Tomei-o pela mão e entramos na casa, serpenteando em meio a um labirinto de animais nervosos que se esquivavam ao nosso toque. Seguimos por um corredor estreito e chegamos a uma sala com uma janela alta e uma porta ainda presa ao batente e fechada contra a noite, que era melhor do que todos os outros aposentos. Fomos até o canto mais distante e nos agachamos para esperar e escutar, escondidos atrás de um muro de ovelhas inquietas.

Tentamos não afundar demais na sujeira do chão, mas na verdade não havia como evitá-la. Após um minuto sem conseguir ver nada, comecei a distinguir algumas formas ali dentro. Havia caixas e caixotes empilhados num canto e ferramentas enferrujadas apoiadas contra a parede às nossas costas. Procurei algo afiado o bastante para servir de arma. Vi algo parecido com uma tesoura gigante e me levantei para apanhá-lo.
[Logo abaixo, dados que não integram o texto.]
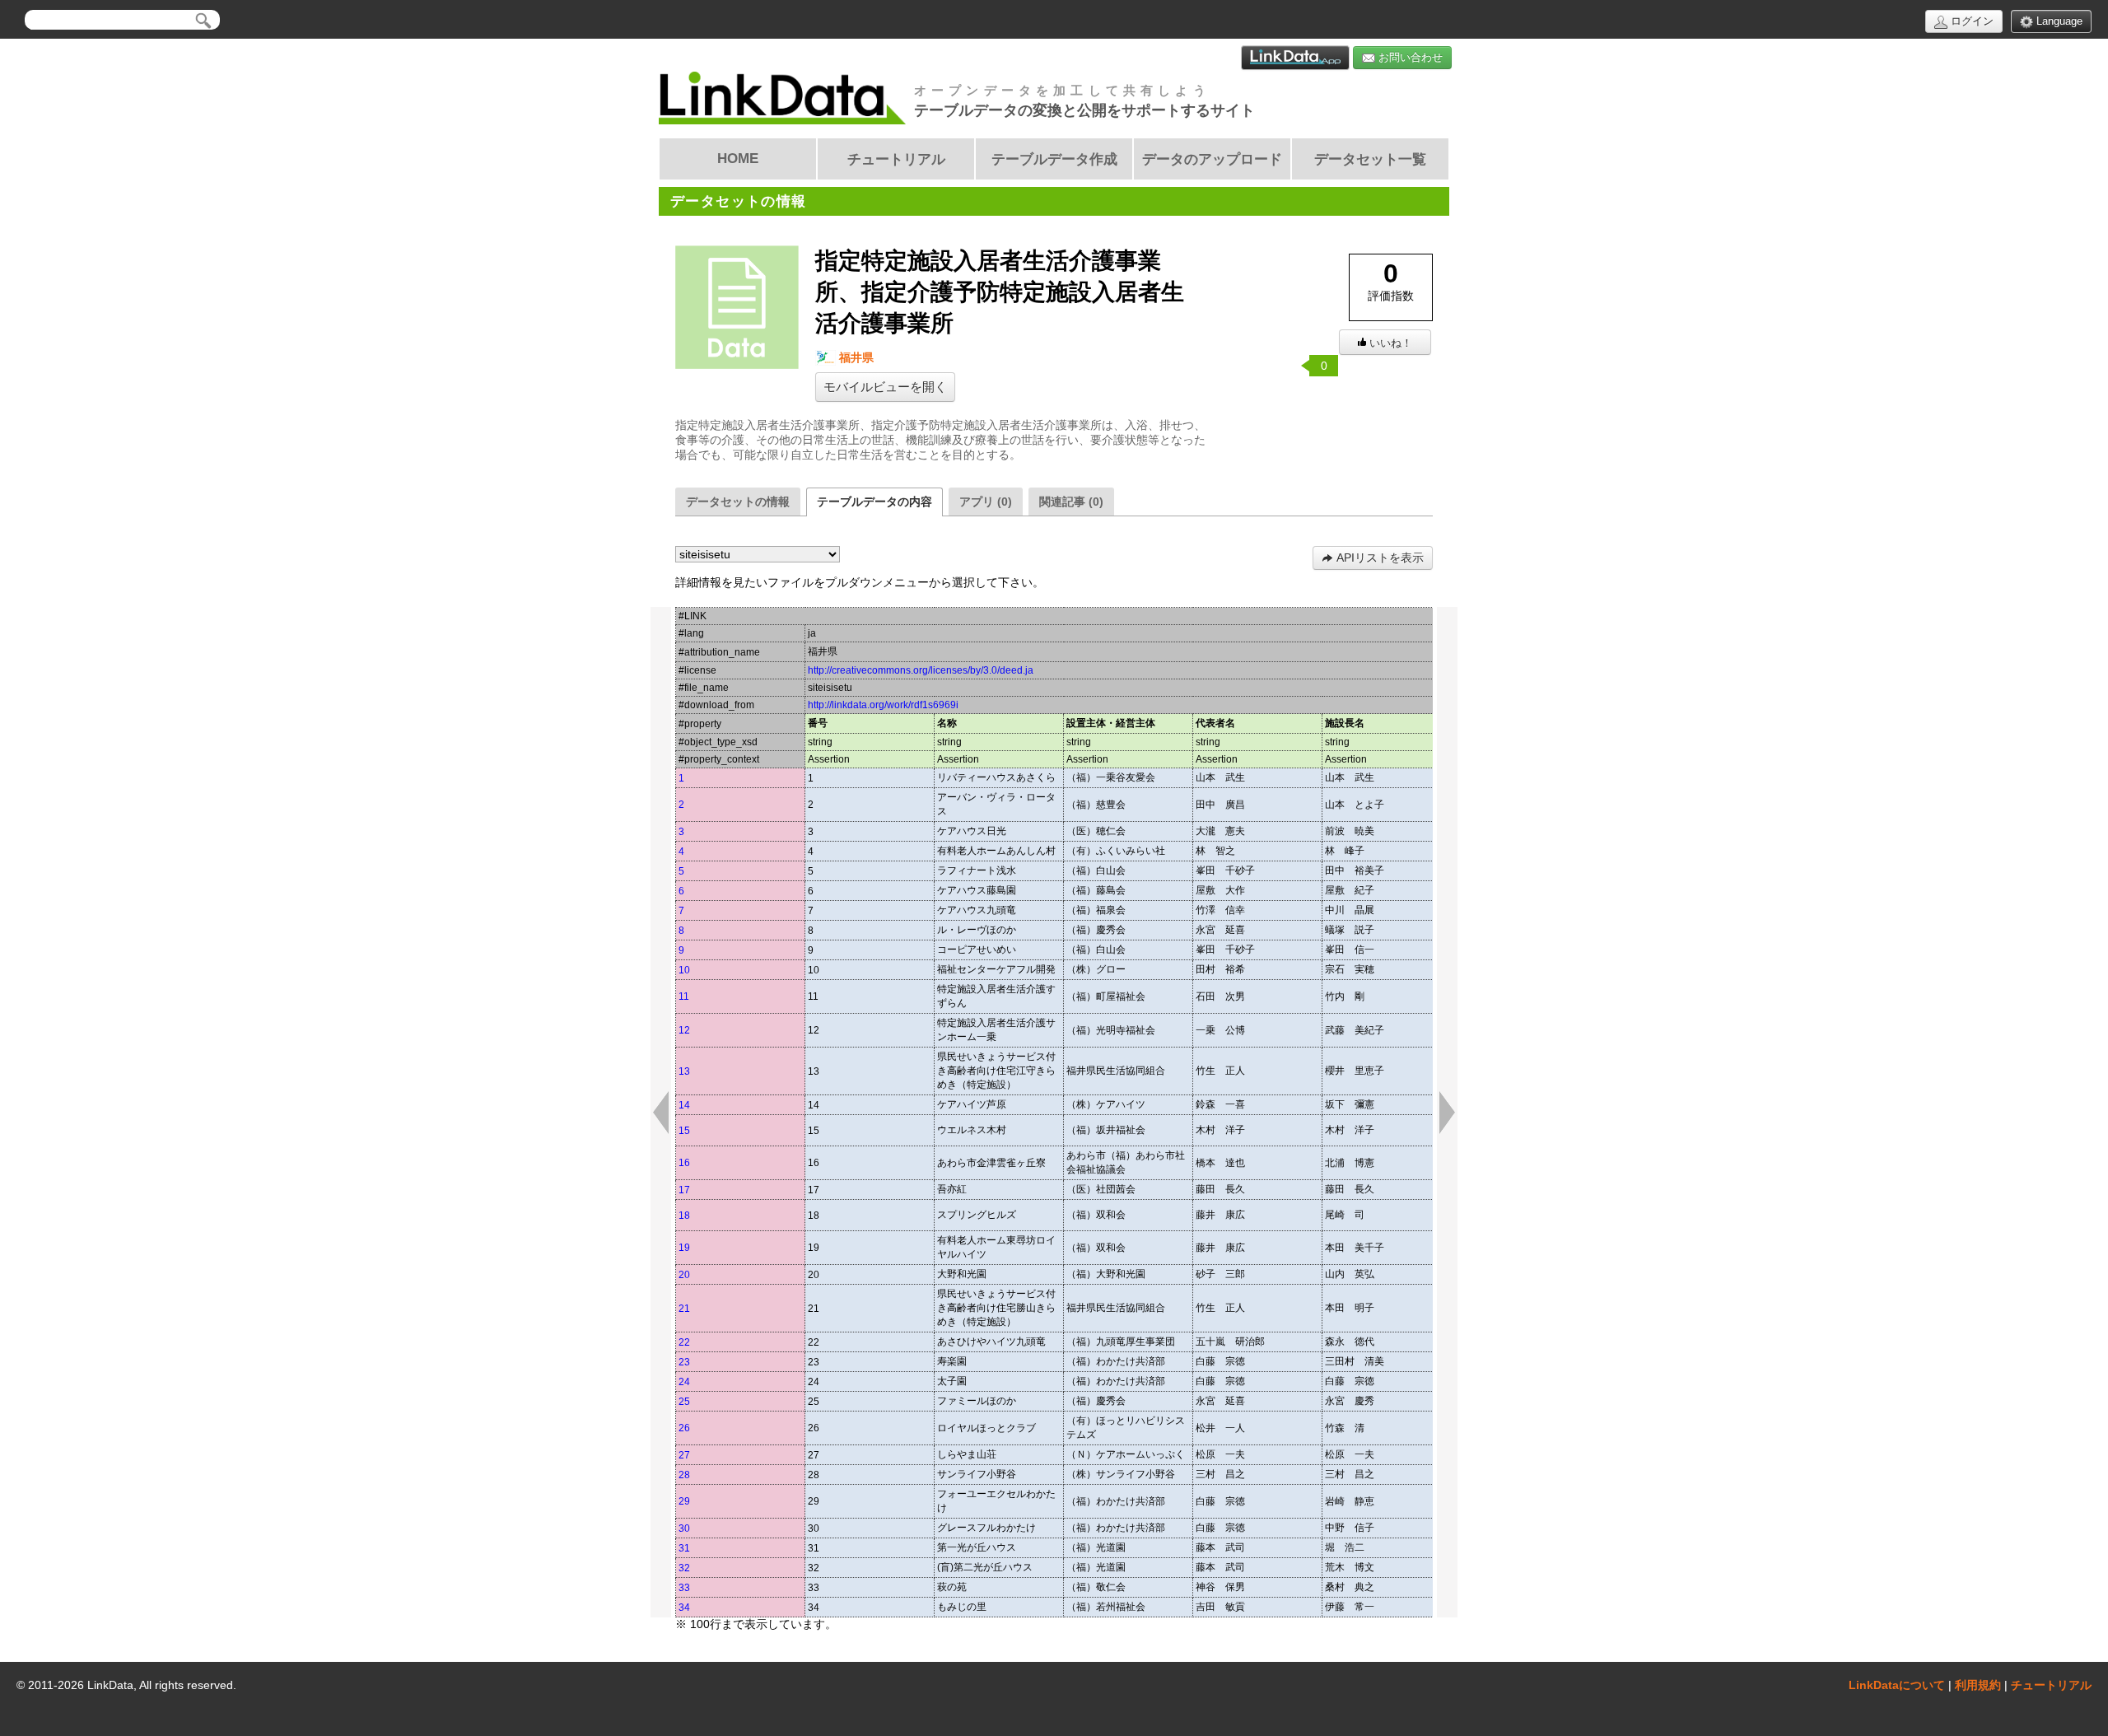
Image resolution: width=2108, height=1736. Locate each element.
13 (684, 1071)
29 (684, 1501)
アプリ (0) (985, 501)
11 (684, 996)
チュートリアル (2051, 1685)
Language (2057, 21)
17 (684, 1190)
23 (684, 1362)
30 (684, 1528)
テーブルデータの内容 (874, 501)
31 (684, 1548)
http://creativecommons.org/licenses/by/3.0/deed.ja (920, 670)
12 (684, 1030)
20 (684, 1275)
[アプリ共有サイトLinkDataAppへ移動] (1295, 57)
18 (684, 1215)
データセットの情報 (738, 501)
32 (684, 1568)
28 (684, 1475)
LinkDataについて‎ (1897, 1685)
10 (684, 970)
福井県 (855, 357)
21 (684, 1308)
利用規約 (1978, 1685)
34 (684, 1607)
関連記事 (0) (1071, 501)
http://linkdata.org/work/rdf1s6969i (883, 705)
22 (684, 1342)
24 (684, 1382)
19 (684, 1247)
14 (684, 1105)
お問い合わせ (1409, 57)
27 (684, 1455)
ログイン (1970, 21)
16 (684, 1163)
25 (684, 1401)
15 (684, 1130)
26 (684, 1428)
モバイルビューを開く (885, 387)
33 (684, 1588)
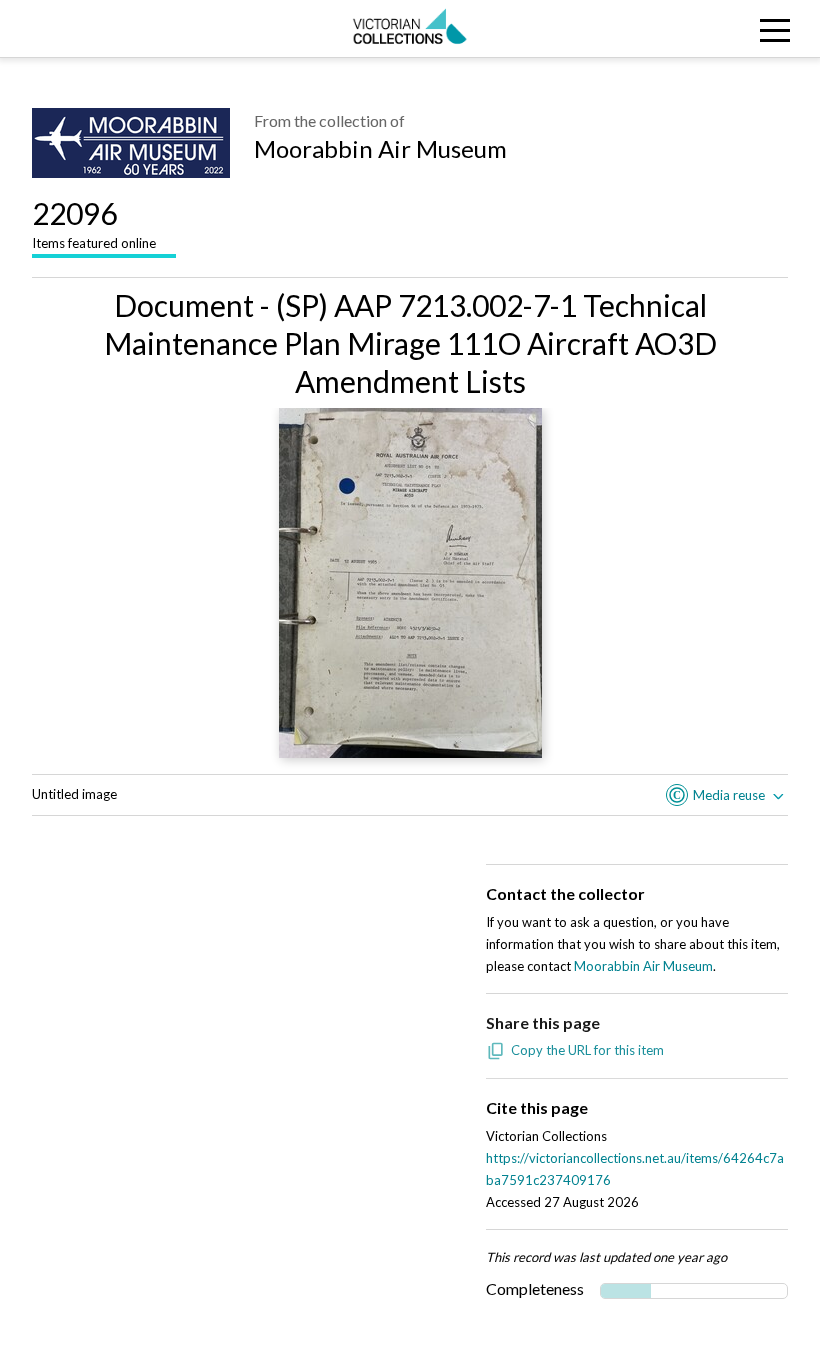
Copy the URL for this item (587, 1050)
— Está pensando em tosquiar alguma ovelha? — disse Enoch, sarcástico.

— É melhor que nada.

Quando Enoch pegava a tesoura da parede, ouvi um barulho do outro lado da janela. As ovelhas recuaram assustadas e, nervosas. Então uma língua negra e comprida penetrou pela moldura sem vidro. Agachei-me no maior silêncio possível. Coloquei a mão na boca para silenciar a respiração. A língua examinou o aposento como se fosse um periscópio. As ovelhas se encolhiam para longe dela. A língua parecia provar o ar à nossa procura. Por sorte, tínhamos nos escondido no aposento mais fedorento da ilha. Todo o odor das ovelhas deve ter mascarado o nosso cheiro, porque, após um minuto, a língua pareceu desistir, enrolou-se para fora da janela outra vez, e ouvimos os passos da criatura se afastando. Nós dois soltamos a respiração ao mesmo tempo.

— Quero que saiba uma coisa — disse eu. — Se escaparmos desta, vou ficar aqui.

Ele colocou a mão no meu rosto.

— Está falando sério?

— Não posso voltar para casa, não depois do que aconteceu. E depois, eu devo a vocês toda a ajuda possível e muito mais. Vocês estavam perfeitamente seguros até nós chegarmos aqui.

— Se passarmos por isso — disse ele, inclinando-se para mim —, eu não me arrependerei de nada.

Então algum ímã estranho fez com que nossos rostos se atraíssem e começamos a nos beijar, mesmo nessa situação meio nojenta. Por um momento tudo pareceu parar e me esqueci de onde estávamos agachados e da criatura que estava em nossa caça. Podíamos

estar em qualquer lugar, ele e eu, duas pessoas já não distantes, com os lábios grudados, até que nosso momento foi estilhaçado por balidos agudos e aterrorizados vindos do outro aposento. Nós nos afastamos no momento em que o barulho apavorante agitou as ovelhas ao nosso redor, fazendo-as se chocar umas contra as outras e nos imprensar contra a parede.

Com certeza a fera não era tão burra quanto eu esperava. Podíamos ouvi-la atravessando a casa em nossa direção. Se havia tempo para correr, esse momento tinha passado. Nós nos enfiamos na lama fétida para nos esconder e torcemos para que a sombra da morte não nos percebesse.